Bert Sugar: Well, in today’s society... you know, I quoted a Budd Schulberg line about boxing is chess played with human bodies. We’re in a violent world. You’ve got mixed martial arts, which is Grand Theft Auto played with human bodies. I don’t know whether the cages are there to keep the participants in or the spectators out. I haven’t heard "ban boxing" for 20 years, as the society gets more violent. Yes, there was a call for it, the AMA. I used to argue with them back in the ‘80’s. They’d say "There’s brain damage." And I said, “Yep, if you get hit in the head too many times, but so is there in football.” “No, there’s none in football.” And they’ll go on, “They’re wearing helmets.” Tell that to the guys who are now like John Mackey walking into walls. All of a sudden, they found it in football. Troy Aikman retired after eight concussions.
In boxing if you get a knockout... if you’re knocked out, you’re suspended for 30 days. In football, if you’re lying on the ground with a concussion, they’ll take you out and put you back in, in 30 seconds. And the announcers trivialize it, “He got a dinger.” He’s going to the wrong sideline looking out the earhole, he’s got a "dinger." So, boxing, I think is really—there was a study done where, I think it was the ninth- or tenth-most-dangerous sport. And those above it, including luge and bungee jumping and now football are accepted. And so is boxing.

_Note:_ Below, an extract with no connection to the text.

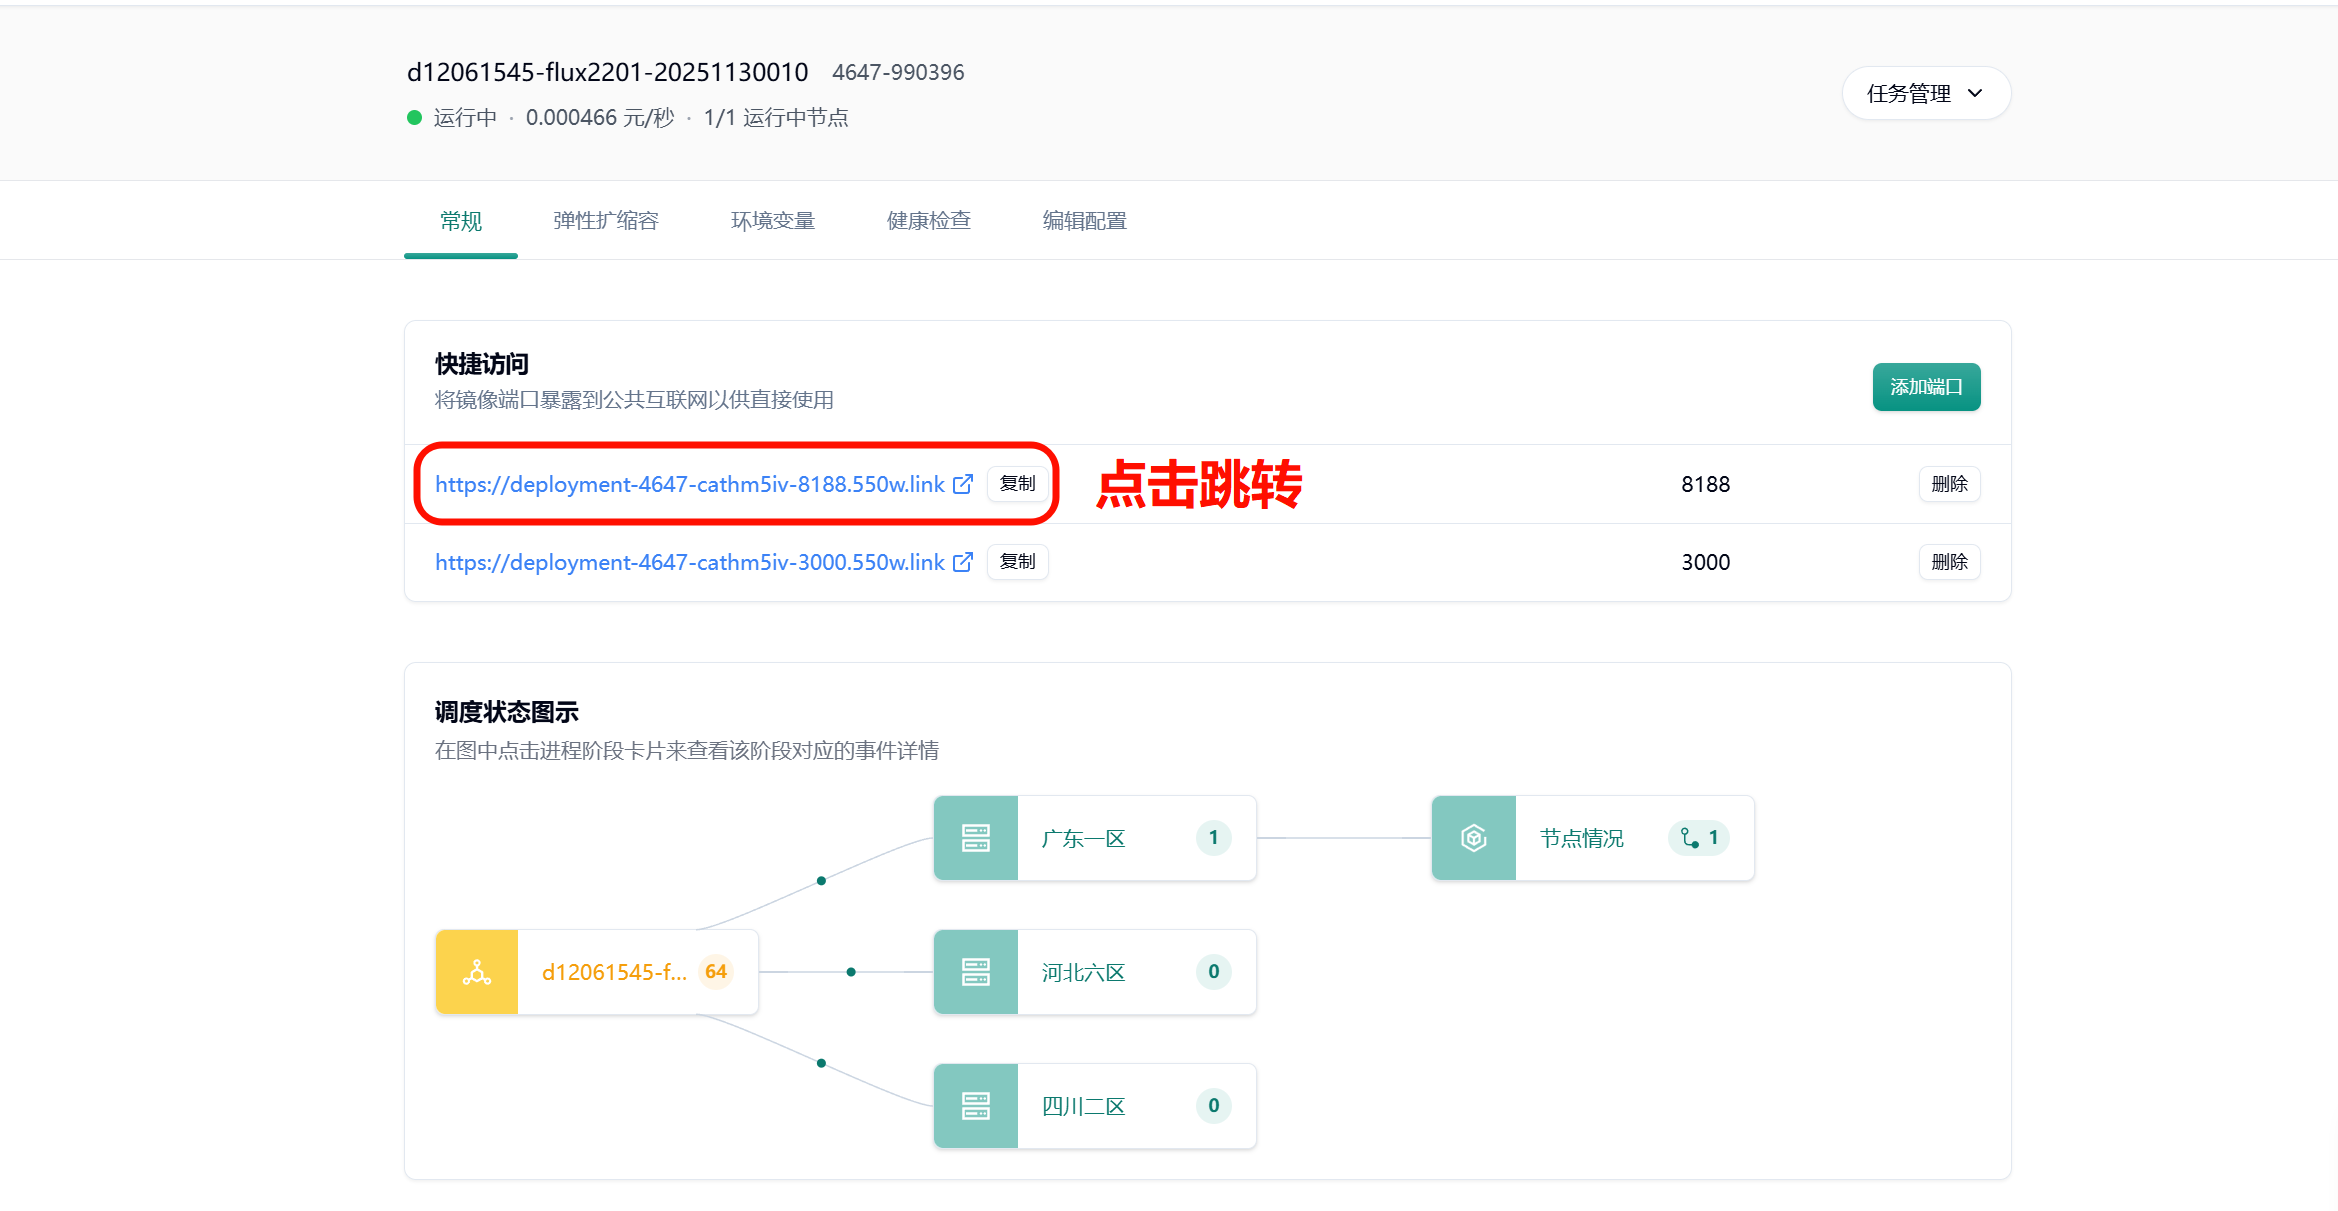Delete the 3000 port entry
The height and width of the screenshot is (1211, 2338).
[x=1949, y=562]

Boxing has other problems though; it’s lost its place in terms of favoritism amongst the sports fan, and part of that reason is simply stated that when it was at the top of the fan preference list back in the first 50 years of the last century, through 1950s, there were only three sports of major import. There was boxing, baseball, and horseracing. Pro football didn’t come to the popular frame of reference and into great popularity until '58, until the New York Giants played the Baltimore Colts in the greatest game every played, et cetera. You couldn’t give away pro basketball—it was played in the afternoon. They call came of age, and boxing kept going down the list of the preferred sports.
We now have so many sports—I mean, do you know Texas Hold’em is a sport? I see it on ESPN all the time. I’m waiting for competitive pole dancing. I mean it’s gotten silly out there. But everything’s a sport. X-games, Y-games, Z-games, who cares games. "Y" is right. Why games? But boxing continues to lose its position and that’s a problem.

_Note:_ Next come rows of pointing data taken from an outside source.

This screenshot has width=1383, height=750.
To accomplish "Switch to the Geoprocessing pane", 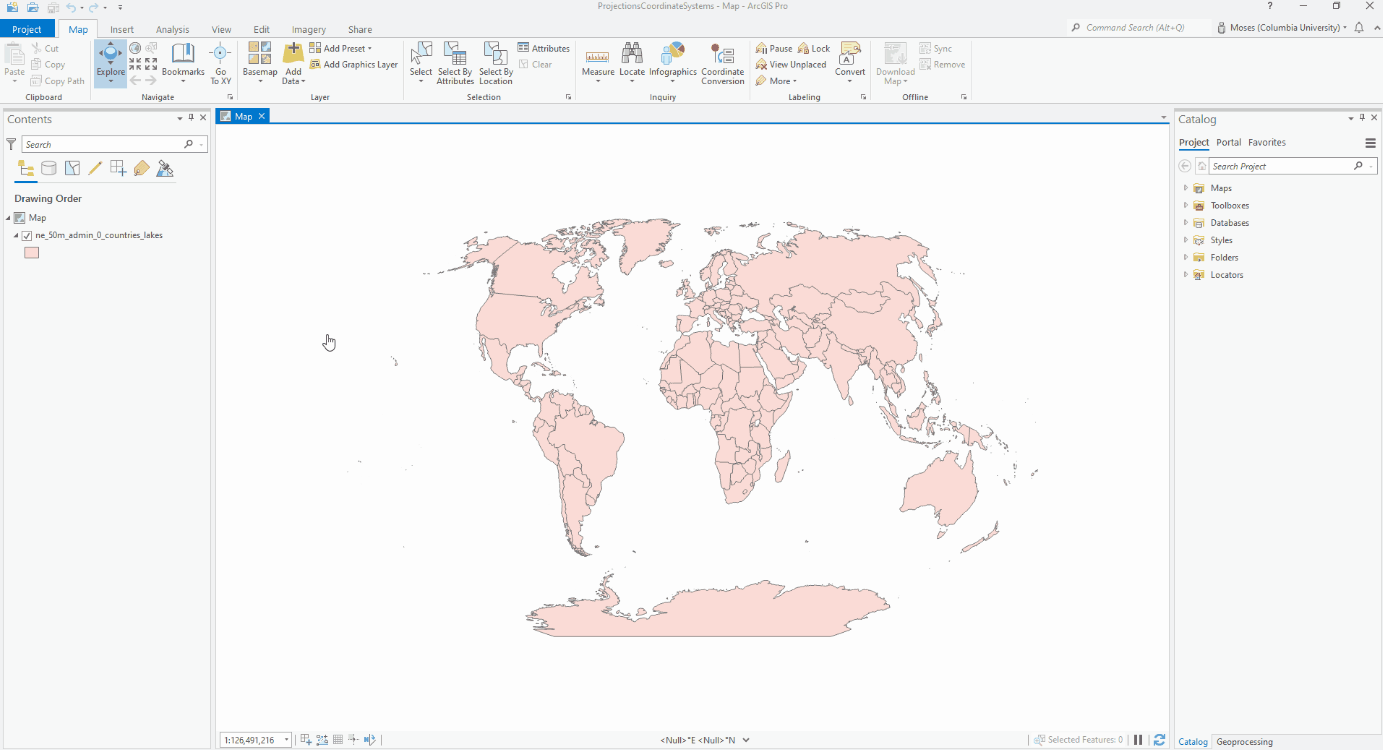I will tap(1244, 741).
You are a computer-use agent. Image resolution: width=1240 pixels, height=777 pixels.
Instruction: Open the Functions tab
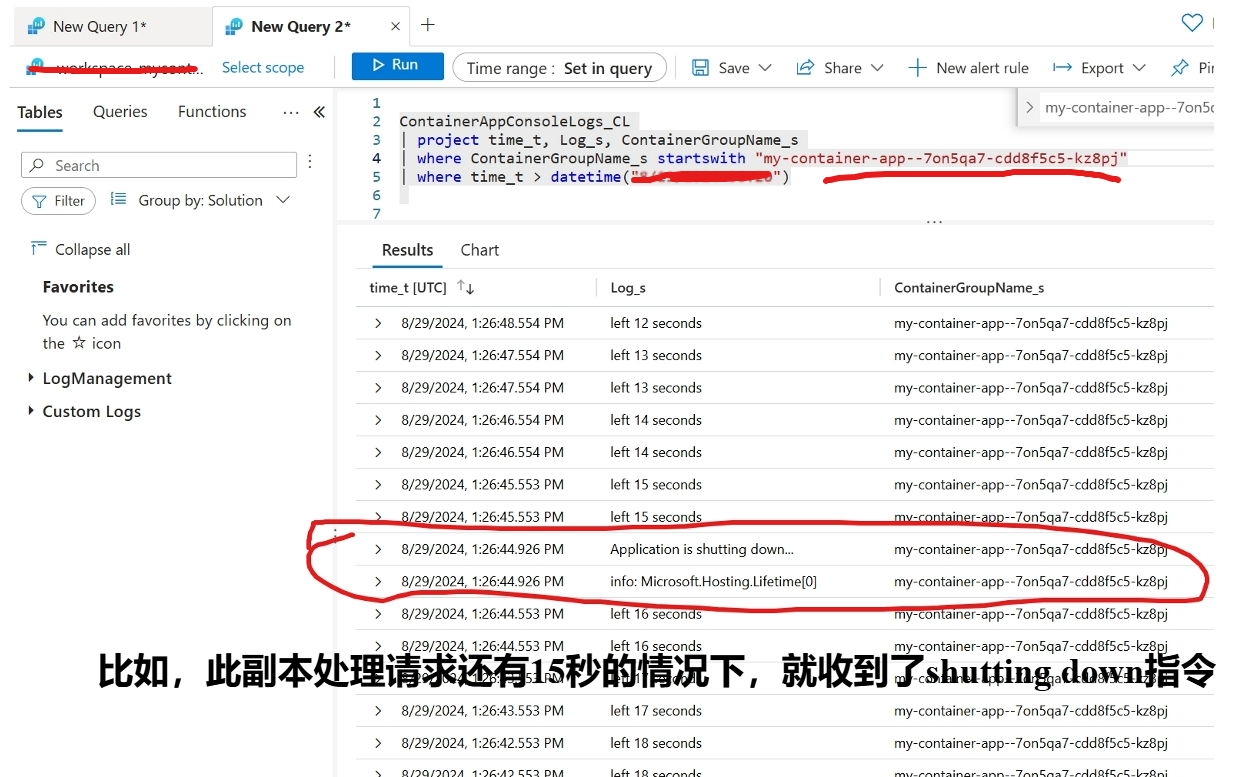[212, 112]
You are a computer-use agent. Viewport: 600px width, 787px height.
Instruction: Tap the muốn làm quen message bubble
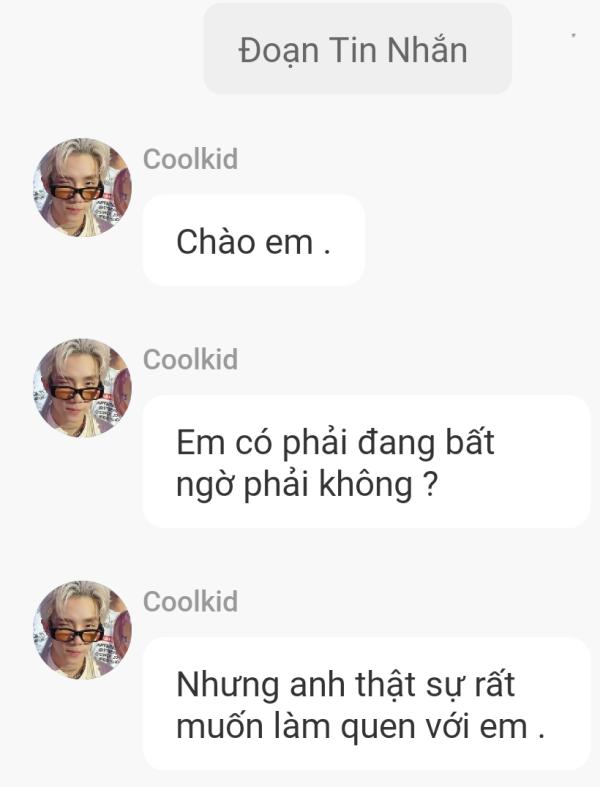click(x=366, y=703)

The heavyweight champions today are so, almost anonymous, you could put them all in a police lineup in gloves, robes, and trunks holding their belts aloft, and not only would no one know who they are they wouldn’t know what these guys do for a living. But the heavyweight champion was the great... we haven’t had a heavyweight champion in so long that we could identify with, whose name isn't Klitschko. And I think there’s only one or two of them keep walking out of a room and changing their name, I think there’s one guy, that it suffers. The sport suffers because it’s not that identify... at least in the United States.
Question: What's wrong with professional boxing today?
Bert Sugar: I’ll tell you want the problem is. Lennox Lewis, very good fighter showed us that fighters 250 pounds or more could move, could punch, could be entertaining, and could box. Now, Rocky Marciano was 189. Joe Lewis was 204. This was at their heaviest. Mohammad Ali was 224 at his heaviest. We’ve not got heavyweights up to 300 pounds. Nicolai Valuev. And then a kid, a talented kid, an American, let’s just stay there, who is talented in athleticism and in an athletic way and over 250 pounds would go into football. The best American heavyweights are named Ray Lewis and Brian Urlacher because they’re over 250, and they can make more money. That’s what happened to the heavyweight division in America.